All the bells and whistles of Stephen Sondheim's "Sunday in The Park With George", were evident in MusicalFare's production of the musical speculating on the life of 19th Century French artist Georges Seurat and his masterwork, A Sunday Afternoon on The Isle of La Grande Jette, a painting that now resides in The Art Institute of Chicago. A simple beam of light provides a transfer of the painting to an onstage mesh screen, and is reversed with elements of the painting missing, when seen as a work in progress. A framed image of an earlier Seurat work, Bathers at Asnieres, is wheeled onto the stage, with actors within the frame of the painting, portraying animated sun bathers, a particularly well executed scene. Life sized cardboard cut-out figures of Seurat, as portrayed by Pascal Frisina III, during an artists' cocktail reception, in various poses for comedic effect in Act II, were as professionally mounted as the Broadway production. The monstrous 20th Century artwork, Chromolume 7, seen as a companion piece and an atrocity to Seurat's work, and devised for the musical from James Lapine's book, was effeciently created with pseudo-laser lights and electrical sparks and flash. Dog and monkey silhouettes are grounded to the stage, and then easily walked off by exiting actors, depicting a 19th Century amusement, and an inanimate tree changes position mid-scene, at a sketching artist's request. It seemed to me, if MusicalFare is to take on the task of producing this sometimes lavish, sometimes minimalist production, they needed to get the props right, and the creative and frugal effort displayed here, or maybe the price tag, paid off handsomely.
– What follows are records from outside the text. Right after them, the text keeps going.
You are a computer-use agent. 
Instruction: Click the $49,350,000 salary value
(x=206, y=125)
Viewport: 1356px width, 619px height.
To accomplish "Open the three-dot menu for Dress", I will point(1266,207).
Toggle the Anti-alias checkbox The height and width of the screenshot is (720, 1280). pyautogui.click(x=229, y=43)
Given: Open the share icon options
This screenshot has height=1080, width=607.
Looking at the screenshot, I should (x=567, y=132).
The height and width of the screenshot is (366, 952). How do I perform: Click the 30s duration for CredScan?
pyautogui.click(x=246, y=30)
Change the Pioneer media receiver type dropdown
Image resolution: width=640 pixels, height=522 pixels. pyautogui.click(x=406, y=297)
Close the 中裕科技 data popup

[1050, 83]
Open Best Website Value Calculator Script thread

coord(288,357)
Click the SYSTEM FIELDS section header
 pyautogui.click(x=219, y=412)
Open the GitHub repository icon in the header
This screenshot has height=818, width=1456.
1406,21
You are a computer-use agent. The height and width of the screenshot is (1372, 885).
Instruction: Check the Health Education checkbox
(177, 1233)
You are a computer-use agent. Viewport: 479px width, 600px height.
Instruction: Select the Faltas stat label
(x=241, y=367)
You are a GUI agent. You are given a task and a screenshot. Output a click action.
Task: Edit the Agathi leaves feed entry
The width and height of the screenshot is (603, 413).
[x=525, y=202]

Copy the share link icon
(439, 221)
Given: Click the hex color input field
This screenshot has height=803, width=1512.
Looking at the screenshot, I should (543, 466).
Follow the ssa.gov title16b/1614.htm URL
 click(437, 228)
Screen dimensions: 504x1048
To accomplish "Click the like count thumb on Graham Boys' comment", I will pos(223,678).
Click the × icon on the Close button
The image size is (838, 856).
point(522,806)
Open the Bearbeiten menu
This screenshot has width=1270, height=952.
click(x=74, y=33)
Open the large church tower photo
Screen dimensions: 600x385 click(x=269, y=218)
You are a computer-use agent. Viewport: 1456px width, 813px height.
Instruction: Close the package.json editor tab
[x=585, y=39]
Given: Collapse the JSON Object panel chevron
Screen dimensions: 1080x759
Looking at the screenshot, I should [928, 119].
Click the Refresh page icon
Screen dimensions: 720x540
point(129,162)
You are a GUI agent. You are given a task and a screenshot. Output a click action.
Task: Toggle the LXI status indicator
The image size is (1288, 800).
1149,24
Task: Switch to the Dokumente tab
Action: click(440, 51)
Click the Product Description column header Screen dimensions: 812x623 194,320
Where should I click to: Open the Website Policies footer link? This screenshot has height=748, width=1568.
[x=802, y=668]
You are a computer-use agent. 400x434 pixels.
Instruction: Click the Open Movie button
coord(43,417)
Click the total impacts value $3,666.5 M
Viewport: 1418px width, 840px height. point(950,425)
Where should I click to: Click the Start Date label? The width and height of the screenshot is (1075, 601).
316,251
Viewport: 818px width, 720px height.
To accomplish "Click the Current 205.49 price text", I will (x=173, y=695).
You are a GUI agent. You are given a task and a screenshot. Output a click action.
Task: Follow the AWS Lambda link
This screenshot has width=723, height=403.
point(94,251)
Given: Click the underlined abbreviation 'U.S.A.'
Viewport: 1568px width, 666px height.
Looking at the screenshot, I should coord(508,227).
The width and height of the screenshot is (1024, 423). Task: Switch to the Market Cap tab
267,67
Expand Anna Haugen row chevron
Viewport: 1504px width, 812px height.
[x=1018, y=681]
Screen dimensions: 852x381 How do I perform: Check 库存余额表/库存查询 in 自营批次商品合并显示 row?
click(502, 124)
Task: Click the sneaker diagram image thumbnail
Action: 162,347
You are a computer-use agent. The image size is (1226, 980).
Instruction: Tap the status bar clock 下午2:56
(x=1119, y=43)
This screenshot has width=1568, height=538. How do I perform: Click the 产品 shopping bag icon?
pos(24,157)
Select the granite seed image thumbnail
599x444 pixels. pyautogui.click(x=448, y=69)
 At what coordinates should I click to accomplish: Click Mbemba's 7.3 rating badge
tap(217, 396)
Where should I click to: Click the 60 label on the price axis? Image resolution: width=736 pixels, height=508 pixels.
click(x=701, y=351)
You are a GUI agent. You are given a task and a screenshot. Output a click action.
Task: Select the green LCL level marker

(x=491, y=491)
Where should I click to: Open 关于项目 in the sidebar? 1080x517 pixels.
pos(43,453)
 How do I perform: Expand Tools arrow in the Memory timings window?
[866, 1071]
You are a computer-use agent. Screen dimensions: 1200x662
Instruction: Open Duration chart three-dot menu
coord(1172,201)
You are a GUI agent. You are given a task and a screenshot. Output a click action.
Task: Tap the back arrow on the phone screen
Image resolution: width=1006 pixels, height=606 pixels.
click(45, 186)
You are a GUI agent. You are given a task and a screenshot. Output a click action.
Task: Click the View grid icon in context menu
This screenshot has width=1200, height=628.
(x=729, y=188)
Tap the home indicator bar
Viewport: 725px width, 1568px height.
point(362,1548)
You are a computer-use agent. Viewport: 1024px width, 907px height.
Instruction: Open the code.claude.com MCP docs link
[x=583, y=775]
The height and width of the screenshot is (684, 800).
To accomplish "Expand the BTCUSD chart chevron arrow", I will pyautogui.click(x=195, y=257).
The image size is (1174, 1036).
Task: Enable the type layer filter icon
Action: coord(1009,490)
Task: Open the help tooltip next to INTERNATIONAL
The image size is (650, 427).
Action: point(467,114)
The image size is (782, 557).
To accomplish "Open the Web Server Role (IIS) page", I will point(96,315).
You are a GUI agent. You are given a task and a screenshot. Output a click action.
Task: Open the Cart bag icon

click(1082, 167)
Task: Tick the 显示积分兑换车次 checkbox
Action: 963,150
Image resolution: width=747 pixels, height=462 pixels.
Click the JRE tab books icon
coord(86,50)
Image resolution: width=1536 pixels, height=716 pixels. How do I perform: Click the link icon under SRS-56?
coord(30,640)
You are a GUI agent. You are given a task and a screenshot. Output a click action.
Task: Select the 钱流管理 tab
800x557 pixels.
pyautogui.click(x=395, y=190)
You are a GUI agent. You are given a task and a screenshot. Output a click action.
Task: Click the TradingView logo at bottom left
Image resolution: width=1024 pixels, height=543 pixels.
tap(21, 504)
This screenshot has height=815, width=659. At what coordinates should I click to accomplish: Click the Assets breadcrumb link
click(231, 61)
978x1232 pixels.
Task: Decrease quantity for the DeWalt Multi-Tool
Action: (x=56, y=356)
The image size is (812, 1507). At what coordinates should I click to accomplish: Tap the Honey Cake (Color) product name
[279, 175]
The 15 member cast is an accomplished troupe of actors and singers, each taking a dual role in the second act. Paschal Frisina III, as subject George Seurat, displays a fine batitone and offers depth and clarity to the struggling artist syndrome. Jean Stafford, as his lover Dot, merely channels Bernadette Peters Broadway preformance of the role, but with such expertise, the character shines through. The remainder of the cast are excellent with standout performances from all, notably Doug Crane, as competing artist Jules, eying and circling Seurat's painting, as if determining how to kill a threatening insect, and Sheila McCarthy as The Old Lady, casting a reserved mothering instinct across the stage, which looms like the shadow of death.

At approximately 2 hours and 45 minutes, the musical runs a little long, but is never dull, and far be it length over a scene cut. At times the fluidity is altered by the stringency of the proceedings, with the cast appearing a bit rushed at times, a bit hesitant at others. But as a fan of Sondheim, and a lover of this particular show, I was quite impressed and entertained.